You stretch, appreciating the summer sun on your limbs and the peaceful breeze around your skirt. Your phone rings. Jessie snatches it up before you have a chance to, and then gives you the most scandalous, shit-eating grin you've ever seen.
"No. Don't you dare-!"
"Hiiiii lover boy," she coos over the phone.
Oh fuck, kill me.
"Jessie, give me the phone!" You reach across the table, the ceramic plate between you clattering loudly against the glass table. You freeze, feeling eyes on you. Jessie opens her mouth in mock embarrassment.
"So you're the secret boyfriend that my best friend keeps hiding from me?"
"Jessie, come on."
She listens for a moment, then laughs. You get up from your chair and walk over to her while she tries to twist away from your grasp.
"mhm, mhm - oh, sorry, I think someone wants to talk to y-"
You finally snatch it from her grasp. You give her a stare with the intensity of someone who can kill by staring. You try to keep your voice as flat as possible.
"Hey, sorry about that. What's up?"
"Is that Jessie?" He asks. He's got that... Quirk in his voice. The one that makes the hair on the back of your neck stand up. You can feel Jessie watching you and try to keep it cool.
"Yeah, sorry, she's like, literally five years old sometimes."
"She seems fun."
"Babe, I'm kinda busy, did you have a reason for-"
"That's a pretty dress you're wearing."
You freeze halfway to sitting back down in your chair. Jessie tilts her head, giving you that concerned-puppy-dog face she did when she knew something was up.
You clear your throat and find it suddenly dry. You sit back down but you're a little clumsy, your skirt getting caught on the arm rests. You snatch it back, and then trying to regain your cool, you take a sip from your iced latte. You hear him chuckle on the other end. Did it get cold all of a sudden?
"What, uh, what do you mean by that?"
You can practically hear him grin into the receiver.
"I mean," he says, drawing out every syllable. "I can see you. And you look pretty today. That skirt will roll up pretty easy-"
You hang up on him. Mostly in panic. There was no way you were going to do that in public! Your eyes scan the area around you. Pretty cafe patio, pretty park across the street, some people going about their daily business.

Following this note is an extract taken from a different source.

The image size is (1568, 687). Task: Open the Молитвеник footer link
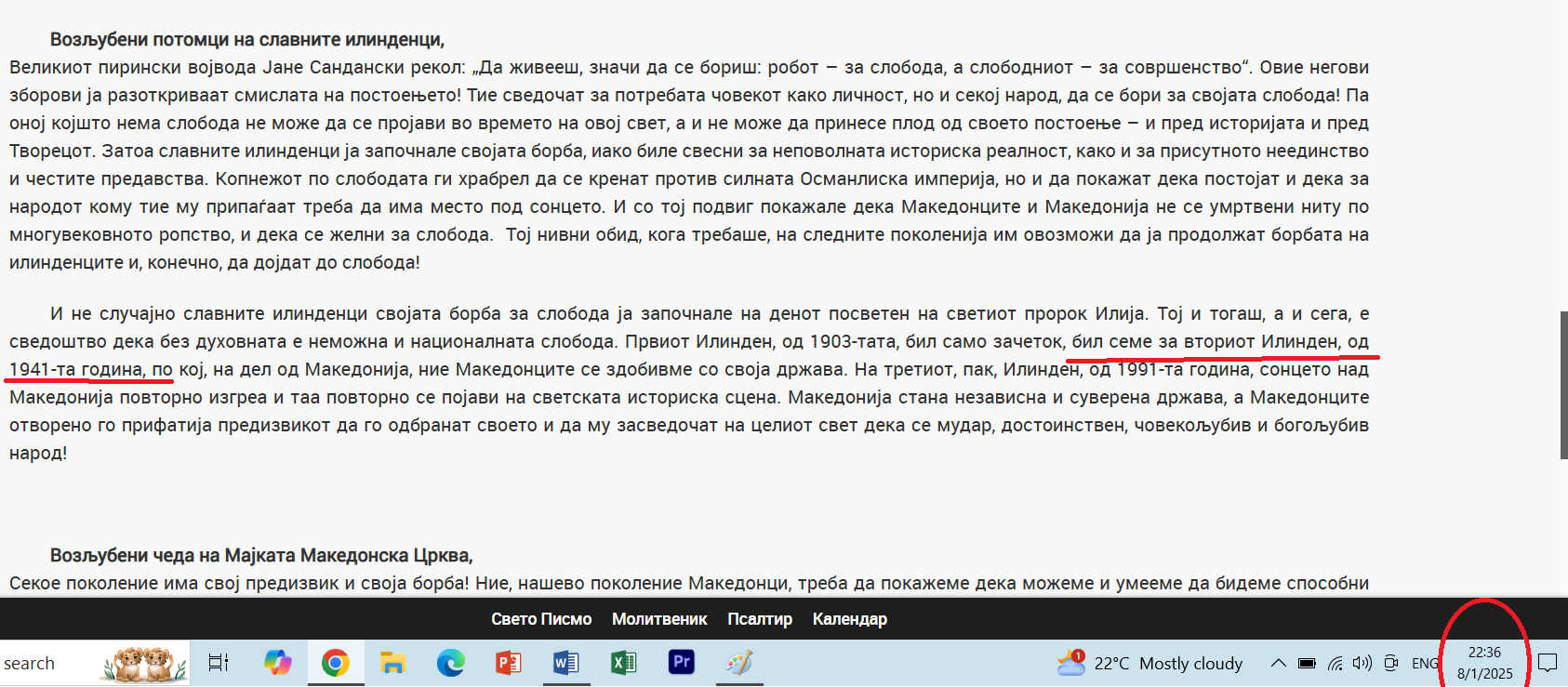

You can't see him anywhere. He must be fucking with you. He must have known you were going to wear a dress, it's so hot out, and where would he even be hiding?
A cold hand touches yours and you almost jump out of your skin. Jessie's taking your hand in hers, and when you meet her gaze, she looks like she's about to cry.
"I'm so sorry if I caused any issues between you, I totally shouldn't have answered it. I didn't think he'd like, get angry with you," she starts to wetly babble, swaying between guilty and protective. You love her very much, but you don't know what to say.
Oh, it's just this weird sex game we play, I promise this brooding dude who you've never met and only spoken to once is definitely a good guy and not like emotionally abusive.
"Hey, hey, Jessie. Don't worry about it. It wasn't about that he's got this... Thing. Unrelated. But uh, look, I have to go."
She frowns, almost curving her pink lip-glossed mouth into a pout.
"If he so much as leaves a scratch on you, I will kill him."
Your thoughts flit to the bite marks and bruises that are just covered by your dress. If only she knew.
You kiss her cheek, snatch up one final macaron, and take your leave. You try to control your pace, look cool, act natural. Your eyes scan the buildings and alleyways around you. You seriously can't find him.
Your phone rings.
You stare at it for a moment. Your hands are shaking a little when you answer it.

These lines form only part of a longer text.